• _Problem description_:
Output the complete listing exactly.

※ ※ ※

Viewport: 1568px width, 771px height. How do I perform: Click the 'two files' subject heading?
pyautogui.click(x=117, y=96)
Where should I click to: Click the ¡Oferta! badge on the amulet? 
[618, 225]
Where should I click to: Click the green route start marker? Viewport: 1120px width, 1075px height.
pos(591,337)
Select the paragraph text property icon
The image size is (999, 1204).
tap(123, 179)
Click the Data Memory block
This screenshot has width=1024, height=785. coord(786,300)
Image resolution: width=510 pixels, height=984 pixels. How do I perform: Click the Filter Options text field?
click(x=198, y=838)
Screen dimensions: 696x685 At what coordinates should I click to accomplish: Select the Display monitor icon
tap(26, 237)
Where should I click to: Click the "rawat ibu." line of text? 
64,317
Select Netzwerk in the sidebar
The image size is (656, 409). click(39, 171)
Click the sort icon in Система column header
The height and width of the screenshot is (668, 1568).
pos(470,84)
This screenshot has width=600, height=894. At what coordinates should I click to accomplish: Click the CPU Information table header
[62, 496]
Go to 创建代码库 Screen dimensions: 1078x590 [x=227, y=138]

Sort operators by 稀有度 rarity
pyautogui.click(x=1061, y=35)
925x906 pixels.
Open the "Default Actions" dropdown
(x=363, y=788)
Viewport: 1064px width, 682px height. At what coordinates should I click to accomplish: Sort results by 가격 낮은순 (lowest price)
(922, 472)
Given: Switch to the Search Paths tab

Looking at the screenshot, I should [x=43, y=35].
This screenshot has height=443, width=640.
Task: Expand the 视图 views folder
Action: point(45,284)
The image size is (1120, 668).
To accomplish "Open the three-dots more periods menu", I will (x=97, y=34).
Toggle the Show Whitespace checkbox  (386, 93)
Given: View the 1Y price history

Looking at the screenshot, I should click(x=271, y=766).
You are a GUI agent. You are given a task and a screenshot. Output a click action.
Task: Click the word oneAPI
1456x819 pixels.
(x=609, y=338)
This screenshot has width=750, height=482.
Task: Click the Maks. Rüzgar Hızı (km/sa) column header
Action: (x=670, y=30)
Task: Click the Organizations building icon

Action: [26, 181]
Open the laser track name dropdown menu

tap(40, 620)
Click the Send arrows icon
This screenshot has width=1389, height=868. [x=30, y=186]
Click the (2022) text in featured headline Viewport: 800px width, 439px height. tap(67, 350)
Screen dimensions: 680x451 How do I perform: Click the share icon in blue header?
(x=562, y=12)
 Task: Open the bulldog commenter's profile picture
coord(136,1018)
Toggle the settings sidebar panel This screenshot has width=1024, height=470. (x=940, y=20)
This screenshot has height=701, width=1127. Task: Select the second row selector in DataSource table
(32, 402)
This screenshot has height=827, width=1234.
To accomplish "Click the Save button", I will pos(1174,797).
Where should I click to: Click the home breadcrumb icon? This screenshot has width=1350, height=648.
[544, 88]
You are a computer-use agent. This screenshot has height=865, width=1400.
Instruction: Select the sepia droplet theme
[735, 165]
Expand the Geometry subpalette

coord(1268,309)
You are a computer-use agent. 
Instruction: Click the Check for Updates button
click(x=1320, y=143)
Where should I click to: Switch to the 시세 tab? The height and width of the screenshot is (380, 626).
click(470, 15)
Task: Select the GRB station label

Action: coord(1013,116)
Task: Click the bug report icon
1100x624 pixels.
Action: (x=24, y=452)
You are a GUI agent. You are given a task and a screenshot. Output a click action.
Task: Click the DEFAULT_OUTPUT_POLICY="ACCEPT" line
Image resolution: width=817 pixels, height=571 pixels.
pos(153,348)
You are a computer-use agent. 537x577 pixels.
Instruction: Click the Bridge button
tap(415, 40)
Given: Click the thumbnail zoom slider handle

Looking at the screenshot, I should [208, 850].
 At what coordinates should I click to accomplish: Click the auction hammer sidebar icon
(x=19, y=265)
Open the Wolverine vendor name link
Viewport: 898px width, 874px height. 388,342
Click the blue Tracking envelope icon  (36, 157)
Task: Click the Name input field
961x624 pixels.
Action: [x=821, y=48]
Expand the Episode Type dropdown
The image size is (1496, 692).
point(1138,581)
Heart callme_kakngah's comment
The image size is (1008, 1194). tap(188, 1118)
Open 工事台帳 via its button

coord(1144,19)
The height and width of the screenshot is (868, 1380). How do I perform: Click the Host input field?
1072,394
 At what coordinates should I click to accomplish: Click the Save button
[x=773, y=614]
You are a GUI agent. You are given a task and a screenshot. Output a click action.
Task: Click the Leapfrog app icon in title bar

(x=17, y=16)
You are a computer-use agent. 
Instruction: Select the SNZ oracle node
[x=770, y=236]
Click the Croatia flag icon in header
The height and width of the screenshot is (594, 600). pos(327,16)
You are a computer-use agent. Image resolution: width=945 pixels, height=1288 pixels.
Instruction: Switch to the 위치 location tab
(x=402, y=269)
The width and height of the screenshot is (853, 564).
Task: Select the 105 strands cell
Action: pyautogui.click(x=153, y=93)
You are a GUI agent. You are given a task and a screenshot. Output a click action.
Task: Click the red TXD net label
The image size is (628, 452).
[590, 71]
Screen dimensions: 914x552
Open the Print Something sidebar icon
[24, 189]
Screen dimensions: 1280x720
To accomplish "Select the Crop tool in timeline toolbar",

※ ※ ※

• _Completed task_:
Viewport: 1568px width, 771px height. How do I perform: Click the 'two files' subject heading?
pyautogui.click(x=117, y=96)
Where should I click to: Click the ¡Oferta! badge on the amulet? 
[618, 225]
Where should I click to: Click the green route start marker? Viewport: 1120px width, 1075px height.
pos(591,337)
Select the paragraph text property icon
The image size is (999, 1204).
tap(123, 179)
Click the Data Memory block
This screenshot has width=1024, height=785. coord(786,300)
Image resolution: width=510 pixels, height=984 pixels. How do I perform: Click the Filter Options text field?
click(x=198, y=838)
Screen dimensions: 696x685 At what coordinates should I click to accomplish: Select the Display monitor icon
tap(26, 237)
Where should I click to: Click the "rawat ibu." line of text? 
64,317
Select Netzwerk in the sidebar
The image size is (656, 409). click(39, 171)
Click the sort icon in Система column header
The height and width of the screenshot is (668, 1568).
pos(470,84)
This screenshot has width=600, height=894. At what coordinates should I click to accomplish: Click the CPU Information table header
[62, 496]
Go to 创建代码库 Screen dimensions: 1078x590 [x=227, y=138]

Sort operators by 稀有度 rarity
pyautogui.click(x=1061, y=35)
925x906 pixels.
Open the "Default Actions" dropdown
(x=363, y=788)
Viewport: 1064px width, 682px height. At what coordinates should I click to accomplish: Sort results by 가격 낮은순 (lowest price)
(922, 472)
Given: Switch to the Search Paths tab

Looking at the screenshot, I should [x=43, y=35].
This screenshot has height=443, width=640.
Task: Expand the 视图 views folder
Action: point(45,284)
The image size is (1120, 668).
To accomplish "Open the three-dots more periods menu", I will (x=97, y=34).
Toggle the Show Whitespace checkbox  (386, 93)
Given: View the 1Y price history

Looking at the screenshot, I should click(x=271, y=766).
You are a GUI agent. You are given a task and a screenshot. Output a click action.
Task: Click the word oneAPI
1456x819 pixels.
(x=609, y=338)
This screenshot has width=750, height=482.
Task: Click the Maks. Rüzgar Hızı (km/sa) column header
Action: (x=670, y=30)
Task: Click the Organizations building icon

Action: [26, 181]
Open the laser track name dropdown menu

tap(40, 620)
Click the Send arrows icon
This screenshot has width=1389, height=868. [x=30, y=186]
Click the (2022) text in featured headline Viewport: 800px width, 439px height. tap(67, 350)
Screen dimensions: 680x451 How do I perform: Click the share icon in blue header?
(x=562, y=12)
 Task: Open the bulldog commenter's profile picture
coord(136,1018)
Toggle the settings sidebar panel This screenshot has width=1024, height=470. (x=940, y=20)
This screenshot has height=701, width=1127. Task: Select the second row selector in DataSource table
(32, 402)
This screenshot has height=827, width=1234.
To accomplish "Click the Save button", I will pos(1174,797).
Where should I click to: Click the home breadcrumb icon? This screenshot has width=1350, height=648.
[544, 88]
You are a computer-use agent. This screenshot has height=865, width=1400.
Instruction: Select the sepia droplet theme
[735, 165]
Expand the Geometry subpalette

coord(1268,309)
You are a computer-use agent. 
Instruction: Click the Check for Updates button
click(x=1320, y=143)
Where should I click to: Switch to the 시세 tab? The height and width of the screenshot is (380, 626).
click(470, 15)
Task: Select the GRB station label

Action: coord(1013,116)
Task: Click the bug report icon
1100x624 pixels.
Action: (x=24, y=452)
You are a GUI agent. You are given a task and a screenshot. Output a click action.
Task: Click the DEFAULT_OUTPUT_POLICY="ACCEPT" line
Image resolution: width=817 pixels, height=571 pixels.
pos(153,348)
You are a computer-use agent. 537x577 pixels.
Instruction: Click the Bridge button
tap(415, 40)
Given: Click the thumbnail zoom slider handle

Looking at the screenshot, I should [208, 850].
 At what coordinates should I click to accomplish: Click the auction hammer sidebar icon
(x=19, y=265)
Open the Wolverine vendor name link
Viewport: 898px width, 874px height. 388,342
Click the blue Tracking envelope icon  (36, 157)
Task: Click the Name input field
961x624 pixels.
Action: [x=821, y=48]
Expand the Episode Type dropdown
The image size is (1496, 692).
point(1138,581)
Heart callme_kakngah's comment
The image size is (1008, 1194). tap(188, 1118)
Open 工事台帳 via its button

coord(1144,19)
The height and width of the screenshot is (868, 1380). How do I perform: Click the Host input field?
1072,394
 At what coordinates should I click to accomplish: Click the Save button
[x=773, y=614]
You are a GUI agent. You are given a task and a screenshot. Output a click action.
Task: Click the Leapfrog app icon in title bar

(x=17, y=16)
You are a computer-use agent. 
Instruction: Select the SNZ oracle node
[x=770, y=236]
Click the Croatia flag icon in header
The height and width of the screenshot is (594, 600). pos(327,16)
You are a computer-use agent. Image resolution: width=945 pixels, height=1288 pixels.
Instruction: Switch to the 위치 location tab
(x=402, y=269)
The width and height of the screenshot is (853, 564).
Task: Select the 105 strands cell
Action: pyautogui.click(x=153, y=93)
You are a GUI agent. You are given a task and a screenshot. Output a click action.
Task: Click the red TXD net label
The image size is (628, 452).
[590, 71]
Screen dimensions: 914x552
Open the Print Something sidebar icon
[24, 189]
Screen dimensions: 1280x720
To accomplish "Select the Crop tool in timeline toolbar",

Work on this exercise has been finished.